11 Şubat 2011 Cuma

Vizesiz Avrupa-Genel Özet


Vizesiz Avrupa Yolu Kimlere ve Hangi Ülkelere Açık?
Yrd. Doç. Dr. Hamdi Pınar, LL.M.Bilkent Üniversitesi Hukuk Fakültesi Öğretim Üyesi  
(1)     ATAD, ilk kez 2000 yılında verdiği “Savaş” kararıyla topluluk ve Türkiye arasında imzalanan ve 1 Ocak 1973... tarihinde yürürlüğe giren Katma Protokol'ün 41. maddesinin 1. fıkrasının doğrudan etkisini kabul etmişti.
(2)     Avrupa Toplulukları Adalet Divanı (ATAD) 20 Eylül 2007 tarihinde Türkler lehine çok önemil olan “Tüm ve Darı” kararını vermiştir.
(3)     Bu kararla ATAD ilk girişte vizenin üye ülkenin yetkisinde olup olmadığı konusu artık tartışmaya yer bırakmayacak şekilde Türkler lehine çözmüştür.
(4)     Dava konusu somut olayda İngiltere’nin 1973’den önce vize istemediği halde daha sonra Türk vatandaşlarından vize istemesinin Katma Protokol hükmüne aykırı olduğu belirtilmiştir.

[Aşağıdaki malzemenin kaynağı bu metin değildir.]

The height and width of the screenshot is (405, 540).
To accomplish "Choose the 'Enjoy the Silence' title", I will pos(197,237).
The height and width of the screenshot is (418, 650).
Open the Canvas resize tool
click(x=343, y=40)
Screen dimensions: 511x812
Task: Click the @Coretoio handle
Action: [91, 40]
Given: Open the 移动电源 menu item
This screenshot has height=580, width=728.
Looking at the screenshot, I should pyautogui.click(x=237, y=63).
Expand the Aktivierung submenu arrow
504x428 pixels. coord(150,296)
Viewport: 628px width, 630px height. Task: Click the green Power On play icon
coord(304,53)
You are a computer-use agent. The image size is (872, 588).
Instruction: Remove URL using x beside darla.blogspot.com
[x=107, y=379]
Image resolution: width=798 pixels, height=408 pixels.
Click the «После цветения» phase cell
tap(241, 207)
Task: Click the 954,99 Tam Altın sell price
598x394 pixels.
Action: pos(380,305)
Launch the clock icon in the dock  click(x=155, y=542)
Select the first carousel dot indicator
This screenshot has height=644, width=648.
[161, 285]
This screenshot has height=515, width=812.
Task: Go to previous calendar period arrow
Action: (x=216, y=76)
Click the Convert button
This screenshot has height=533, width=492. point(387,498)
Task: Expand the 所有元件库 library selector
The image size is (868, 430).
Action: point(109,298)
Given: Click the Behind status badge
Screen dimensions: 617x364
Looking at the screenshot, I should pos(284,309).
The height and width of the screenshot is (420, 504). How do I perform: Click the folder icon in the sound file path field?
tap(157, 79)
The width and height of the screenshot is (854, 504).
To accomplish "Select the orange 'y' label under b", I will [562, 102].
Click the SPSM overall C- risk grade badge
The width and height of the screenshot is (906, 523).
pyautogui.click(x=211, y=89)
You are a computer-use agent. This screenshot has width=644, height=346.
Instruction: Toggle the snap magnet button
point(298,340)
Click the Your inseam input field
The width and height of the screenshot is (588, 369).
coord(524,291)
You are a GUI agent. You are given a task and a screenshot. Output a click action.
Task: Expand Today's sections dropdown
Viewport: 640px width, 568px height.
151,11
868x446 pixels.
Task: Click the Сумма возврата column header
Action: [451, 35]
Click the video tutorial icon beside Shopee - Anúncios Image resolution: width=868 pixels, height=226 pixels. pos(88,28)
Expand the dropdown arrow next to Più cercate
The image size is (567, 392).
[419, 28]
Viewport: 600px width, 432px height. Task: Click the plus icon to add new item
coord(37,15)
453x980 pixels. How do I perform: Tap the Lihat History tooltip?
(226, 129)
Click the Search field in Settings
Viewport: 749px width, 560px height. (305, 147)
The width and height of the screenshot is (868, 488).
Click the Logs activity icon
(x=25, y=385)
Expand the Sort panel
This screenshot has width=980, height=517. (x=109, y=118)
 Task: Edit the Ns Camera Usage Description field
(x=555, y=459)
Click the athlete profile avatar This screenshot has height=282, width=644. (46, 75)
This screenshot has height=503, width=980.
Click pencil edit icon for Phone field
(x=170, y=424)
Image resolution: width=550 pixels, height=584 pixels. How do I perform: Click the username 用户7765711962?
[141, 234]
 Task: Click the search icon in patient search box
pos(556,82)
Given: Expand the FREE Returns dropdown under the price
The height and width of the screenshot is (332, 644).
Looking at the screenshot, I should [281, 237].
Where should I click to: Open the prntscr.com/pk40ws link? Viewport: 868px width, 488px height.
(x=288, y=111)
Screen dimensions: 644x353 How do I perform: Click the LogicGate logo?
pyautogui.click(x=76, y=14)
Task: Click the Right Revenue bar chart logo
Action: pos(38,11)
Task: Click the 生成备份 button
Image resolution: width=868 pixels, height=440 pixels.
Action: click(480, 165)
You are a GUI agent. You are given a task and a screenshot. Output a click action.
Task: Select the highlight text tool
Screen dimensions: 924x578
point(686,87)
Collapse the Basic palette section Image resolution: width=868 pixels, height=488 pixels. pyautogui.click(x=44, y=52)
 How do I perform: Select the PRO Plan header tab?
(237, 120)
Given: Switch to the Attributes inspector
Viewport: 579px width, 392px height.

Yani artık İngiltere Türk vatandaşalarından vize talep edemeyecektir.
(5)     ATAD’ın “Tüm ve Darı” kararı AB üyesi ülkelerin tek tek ele alınıp Katma Protokol’ün yürürlüğe giriş tarihi olan 1 Ocak 1973’e göre o üye ülkedeki önceki ve sonraki düzünlemeleri karşılaştırıp, o üye tarafından iç hukuk düzenlemelerinde Türk vatandaşları aleyhine yeni bir sınırlama getirilip getirilmediğine bakmak gerekir.
(6)     19 Şubat 2009 tarihli “Soysal” kararı ile 2007'deki ATAD'ın en yeni kararı olan Soysal'da yukarıdaki görüşleri teyit etmek dışında AB Komisyonu'nun Schengen Vizesi konusundaki itirazı da reddedilmiştir.
(7)     AB üyesi ülkelerin Türk vatandaşları için vize zorunluluğu getirdikleri tarih dikkate alındığında Türk vatandaşlarından vizesiz giriş hakkı tanımak zorunda olan 12 AB üyesi şunlardır: Almanya, Belçika, Danimarka, Fransa, Hollanda, İngiltere, İrlanda, İspanya, İtalya, Lüksemburg, Portekiz ve Yunanistan.
(8)     Vize talep edememenin söz konusu olması için ise bu girişlerin hizmetin serbet dolaşımı kapsamında olması gereklidir. Hizmetlerin serbest dolaşımında ise hizmetin sunumu (aktif hizmetin dolaşımı) veya hizmetin alımı (pasif hizmetin dolaşımı) şeklinde olabilir. Yani aktif hizmeti sunan ile hizmet alabilecek olan 73 milyon Türk vatandaşı bu haklardan yararlanabilecektir.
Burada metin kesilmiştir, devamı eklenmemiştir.